My quad-core i7 should be able to launch Microsoft Word faster than a 386 in the mid-90's. And yet... it takes 10x longer.

How much of that is due to picking inferior approaches just "because"?

 

Honestly that's because most programmers are just lazy and would rather commit code as soon as the unit test bar turns green and receive their "most productive employee of the month" award than read over their code and spend some time reviewing it to see what could be made better. Back a few decades software was optimized because it had to be. Now that computers are a lot faster, this problem doesn't exist any longer, so anything that works is "good enough". And if someone complains that it's unusably slow even though it does essentially the same thing it did ten years ago, no problem, just argue that it "actually does a lot more behind the hood" or "it will be faster in 18 months" or "it's the operating system's fault" or the good old "if you're not happy with the product then don't use it". Another popular one these days, especially with games, is "it's an alpha", as if that somehow excused everything.

 

Usability (for end users) is ultimately a measure of work done over time taken. Notice that doesn't include development time. The end user doesn't give a crap about how you whipped up that program in twenty minutes, he only cares that it gets the job done quickly enough. By sacrificing usability for development time, you are not doing your user a favor. And the instant the user's priorities take a back seat is the instant you have failed.
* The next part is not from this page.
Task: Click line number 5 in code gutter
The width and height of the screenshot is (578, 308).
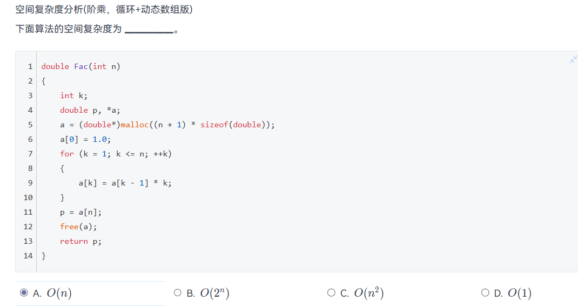Action: click(30, 125)
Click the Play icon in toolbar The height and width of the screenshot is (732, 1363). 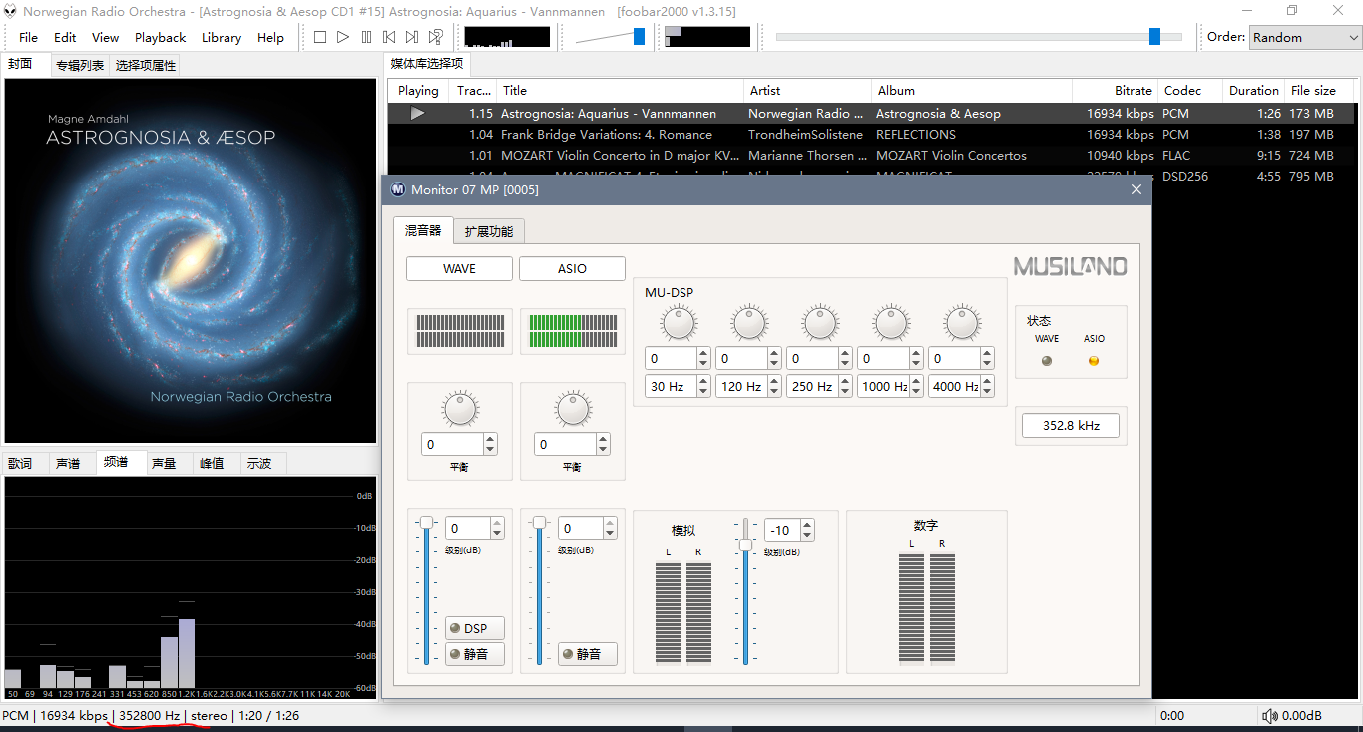pyautogui.click(x=343, y=37)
Your job is to write software for other people to use, not to pump out lines of code as quickly as possible. Don't lose sight of what actually matters.

The current trend towards mediocrity and complacency is rather depressing. This "fast-paced" world sucks. Whatever happened to craftsmanship. Anyway, rant over.


“If I understand the standard right it is legal and safe to do this but the resulting value could be anything.”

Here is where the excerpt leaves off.